── PROVIDED DATA

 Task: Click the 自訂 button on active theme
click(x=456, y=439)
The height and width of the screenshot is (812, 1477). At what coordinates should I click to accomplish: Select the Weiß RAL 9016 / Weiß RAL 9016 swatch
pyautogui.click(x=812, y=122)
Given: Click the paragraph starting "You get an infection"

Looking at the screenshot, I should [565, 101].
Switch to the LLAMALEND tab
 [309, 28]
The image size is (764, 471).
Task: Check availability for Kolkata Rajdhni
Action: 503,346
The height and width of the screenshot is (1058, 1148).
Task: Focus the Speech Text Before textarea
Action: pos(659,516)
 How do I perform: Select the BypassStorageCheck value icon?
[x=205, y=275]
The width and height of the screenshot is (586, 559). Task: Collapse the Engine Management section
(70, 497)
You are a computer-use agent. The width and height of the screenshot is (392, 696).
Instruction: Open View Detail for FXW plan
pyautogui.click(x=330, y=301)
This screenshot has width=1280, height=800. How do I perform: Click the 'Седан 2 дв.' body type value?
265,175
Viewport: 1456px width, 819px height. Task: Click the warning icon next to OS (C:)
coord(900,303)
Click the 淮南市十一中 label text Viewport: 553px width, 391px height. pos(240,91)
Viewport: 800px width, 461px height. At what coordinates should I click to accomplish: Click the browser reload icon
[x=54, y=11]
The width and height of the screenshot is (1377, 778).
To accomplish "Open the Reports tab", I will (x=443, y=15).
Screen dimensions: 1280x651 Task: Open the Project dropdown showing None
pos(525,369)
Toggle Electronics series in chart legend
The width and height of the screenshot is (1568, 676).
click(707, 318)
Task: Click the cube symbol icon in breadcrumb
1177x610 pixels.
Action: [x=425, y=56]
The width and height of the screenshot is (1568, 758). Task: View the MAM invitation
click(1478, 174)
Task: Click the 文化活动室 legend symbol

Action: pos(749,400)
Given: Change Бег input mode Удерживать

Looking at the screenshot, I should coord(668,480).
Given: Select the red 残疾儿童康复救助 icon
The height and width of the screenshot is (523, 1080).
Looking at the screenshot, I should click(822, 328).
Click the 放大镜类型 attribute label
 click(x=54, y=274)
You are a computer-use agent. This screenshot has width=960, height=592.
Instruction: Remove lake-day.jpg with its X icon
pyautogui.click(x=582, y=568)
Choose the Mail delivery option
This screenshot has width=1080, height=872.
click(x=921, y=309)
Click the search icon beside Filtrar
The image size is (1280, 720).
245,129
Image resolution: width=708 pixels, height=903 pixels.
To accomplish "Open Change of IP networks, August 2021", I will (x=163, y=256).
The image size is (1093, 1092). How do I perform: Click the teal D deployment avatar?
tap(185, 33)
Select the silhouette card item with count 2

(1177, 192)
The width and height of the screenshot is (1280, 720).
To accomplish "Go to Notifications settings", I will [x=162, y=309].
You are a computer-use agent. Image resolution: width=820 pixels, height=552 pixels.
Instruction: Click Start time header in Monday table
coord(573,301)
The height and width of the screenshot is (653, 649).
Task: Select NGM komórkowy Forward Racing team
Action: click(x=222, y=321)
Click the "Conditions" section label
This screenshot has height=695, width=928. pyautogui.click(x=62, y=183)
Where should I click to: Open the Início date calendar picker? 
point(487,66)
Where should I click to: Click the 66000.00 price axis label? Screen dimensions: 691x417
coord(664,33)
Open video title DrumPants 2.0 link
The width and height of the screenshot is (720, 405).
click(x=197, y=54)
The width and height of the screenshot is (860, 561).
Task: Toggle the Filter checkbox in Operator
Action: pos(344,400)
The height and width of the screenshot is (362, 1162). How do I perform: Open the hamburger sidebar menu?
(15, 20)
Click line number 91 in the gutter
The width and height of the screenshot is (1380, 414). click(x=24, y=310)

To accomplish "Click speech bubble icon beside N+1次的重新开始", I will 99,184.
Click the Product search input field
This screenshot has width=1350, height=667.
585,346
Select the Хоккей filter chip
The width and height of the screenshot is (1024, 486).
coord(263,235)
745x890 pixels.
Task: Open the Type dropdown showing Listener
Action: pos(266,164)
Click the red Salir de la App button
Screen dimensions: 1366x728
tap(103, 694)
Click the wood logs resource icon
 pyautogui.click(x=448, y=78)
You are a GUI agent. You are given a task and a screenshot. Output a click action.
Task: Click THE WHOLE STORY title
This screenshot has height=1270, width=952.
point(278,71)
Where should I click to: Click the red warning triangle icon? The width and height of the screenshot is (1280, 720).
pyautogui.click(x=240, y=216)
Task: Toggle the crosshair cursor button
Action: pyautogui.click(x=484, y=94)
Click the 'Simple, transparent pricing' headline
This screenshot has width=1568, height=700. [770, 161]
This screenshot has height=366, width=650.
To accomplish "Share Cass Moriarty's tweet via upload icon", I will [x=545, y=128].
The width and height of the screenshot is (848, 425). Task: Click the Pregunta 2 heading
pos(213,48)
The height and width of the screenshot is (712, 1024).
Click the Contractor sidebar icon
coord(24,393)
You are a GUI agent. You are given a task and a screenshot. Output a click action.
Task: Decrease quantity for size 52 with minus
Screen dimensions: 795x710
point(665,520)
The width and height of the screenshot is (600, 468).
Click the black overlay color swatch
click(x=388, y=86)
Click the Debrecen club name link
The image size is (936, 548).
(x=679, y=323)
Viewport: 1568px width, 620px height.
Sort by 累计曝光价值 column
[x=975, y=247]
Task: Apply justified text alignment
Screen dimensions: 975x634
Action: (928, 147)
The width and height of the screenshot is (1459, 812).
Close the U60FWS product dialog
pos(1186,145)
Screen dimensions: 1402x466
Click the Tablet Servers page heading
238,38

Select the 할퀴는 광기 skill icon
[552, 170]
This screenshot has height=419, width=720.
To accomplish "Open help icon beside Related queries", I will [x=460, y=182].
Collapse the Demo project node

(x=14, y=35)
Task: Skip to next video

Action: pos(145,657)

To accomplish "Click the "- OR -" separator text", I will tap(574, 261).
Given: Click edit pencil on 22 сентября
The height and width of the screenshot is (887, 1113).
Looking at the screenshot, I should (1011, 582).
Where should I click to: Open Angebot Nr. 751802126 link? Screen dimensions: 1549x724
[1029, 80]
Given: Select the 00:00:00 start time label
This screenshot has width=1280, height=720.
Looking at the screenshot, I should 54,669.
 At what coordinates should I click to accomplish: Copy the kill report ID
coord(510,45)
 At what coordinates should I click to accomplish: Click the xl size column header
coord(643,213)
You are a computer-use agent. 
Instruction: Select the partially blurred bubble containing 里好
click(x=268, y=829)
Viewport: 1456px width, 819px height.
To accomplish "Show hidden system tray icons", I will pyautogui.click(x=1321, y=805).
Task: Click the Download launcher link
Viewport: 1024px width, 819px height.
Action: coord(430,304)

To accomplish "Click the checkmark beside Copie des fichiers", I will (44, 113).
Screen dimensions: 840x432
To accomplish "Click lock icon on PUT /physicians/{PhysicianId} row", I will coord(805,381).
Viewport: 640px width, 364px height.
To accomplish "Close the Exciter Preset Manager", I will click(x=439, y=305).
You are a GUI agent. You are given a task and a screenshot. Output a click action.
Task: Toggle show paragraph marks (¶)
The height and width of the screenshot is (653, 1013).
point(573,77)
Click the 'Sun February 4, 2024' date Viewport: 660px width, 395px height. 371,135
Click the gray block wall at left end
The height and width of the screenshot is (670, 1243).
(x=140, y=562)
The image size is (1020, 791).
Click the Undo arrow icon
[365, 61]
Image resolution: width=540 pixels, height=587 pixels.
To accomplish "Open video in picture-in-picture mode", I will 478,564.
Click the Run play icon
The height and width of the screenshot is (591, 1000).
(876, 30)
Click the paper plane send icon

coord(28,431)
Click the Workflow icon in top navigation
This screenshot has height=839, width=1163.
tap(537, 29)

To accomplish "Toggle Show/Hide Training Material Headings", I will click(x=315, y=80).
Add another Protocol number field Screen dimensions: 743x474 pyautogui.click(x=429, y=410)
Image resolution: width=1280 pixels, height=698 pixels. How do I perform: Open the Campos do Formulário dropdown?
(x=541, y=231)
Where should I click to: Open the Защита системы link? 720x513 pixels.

────

▸ **TASK REQUIREMENTS**
Extract from the listing above the lines between the line containing "At what coordinates should I click to accomplish: Copy" and the line containing "The image size is (1020, 791).", keeping both of those lines. Output nothing else.

▸ **RESPONSE BELOW**
 At what coordinates should I click to accomplish: Copy the kill report ID
coord(510,45)
 At what coordinates should I click to accomplish: Click the xl size column header
coord(643,213)
You are a computer-use agent. 
Instruction: Select the partially blurred bubble containing 里好
click(x=268, y=829)
Viewport: 1456px width, 819px height.
To accomplish "Show hidden system tray icons", I will pyautogui.click(x=1321, y=805).
Task: Click the Download launcher link
Viewport: 1024px width, 819px height.
Action: coord(430,304)

To accomplish "Click the checkmark beside Copie des fichiers", I will (44, 113).
Screen dimensions: 840x432
To accomplish "Click lock icon on PUT /physicians/{PhysicianId} row", I will coord(805,381).
Viewport: 640px width, 364px height.
To accomplish "Close the Exciter Preset Manager", I will click(x=439, y=305).
You are a GUI agent. You are given a task and a screenshot. Output a click action.
Task: Toggle show paragraph marks (¶)
The height and width of the screenshot is (653, 1013).
point(573,77)
Click the 'Sun February 4, 2024' date Viewport: 660px width, 395px height. 371,135
Click the gray block wall at left end
The height and width of the screenshot is (670, 1243).
(x=140, y=562)
The image size is (1020, 791).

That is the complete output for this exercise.